Entries for locating words and elements:
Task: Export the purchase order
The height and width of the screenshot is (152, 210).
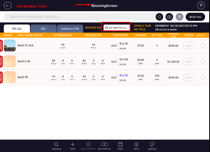Action: coord(152,146)
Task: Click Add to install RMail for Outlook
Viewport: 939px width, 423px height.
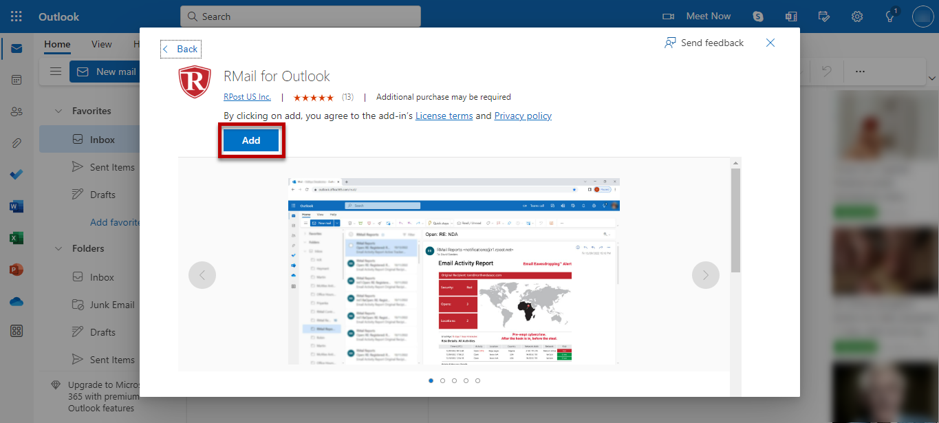Action: [x=251, y=140]
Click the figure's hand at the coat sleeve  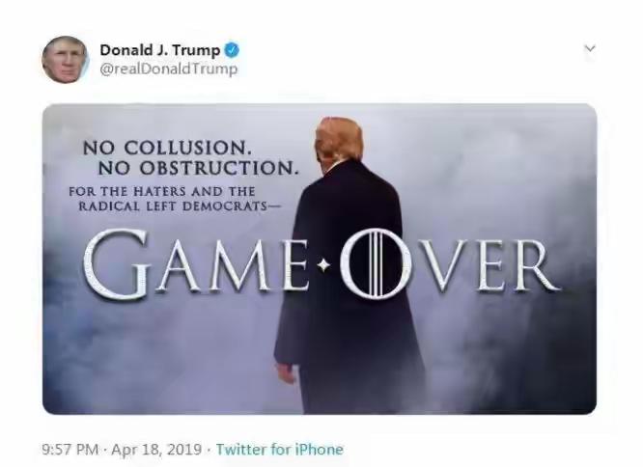pos(284,372)
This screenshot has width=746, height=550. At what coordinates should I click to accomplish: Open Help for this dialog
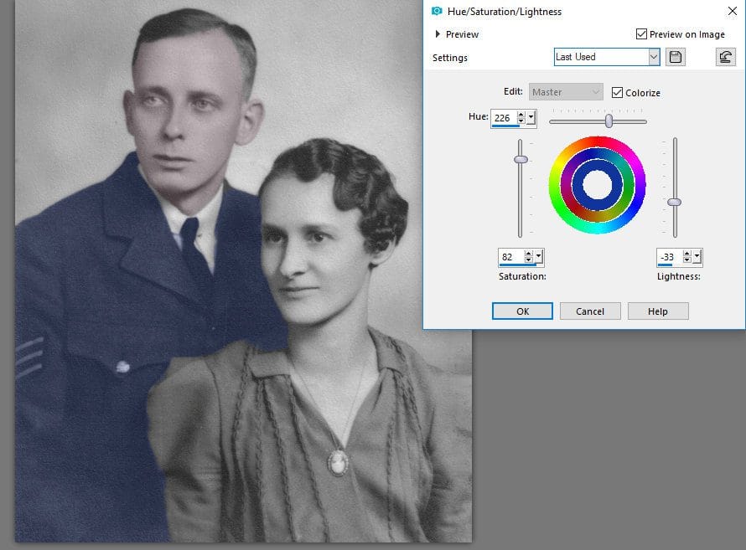[x=658, y=311]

**What you have to do:** Arrange the stretch of items from the one containing "This screenshot has" through the end of the items as a two-column CSV with the columns "text" and "click_point". Use one row per item, put each value in a quoted field with line breaks replaced by spaces, and leave the pictures out.

**Response:**
text,click_point
"This screenshot has width=746, height=550. At what coordinates should I click to accomplish: Open Help for this dialog","[x=658, y=311]"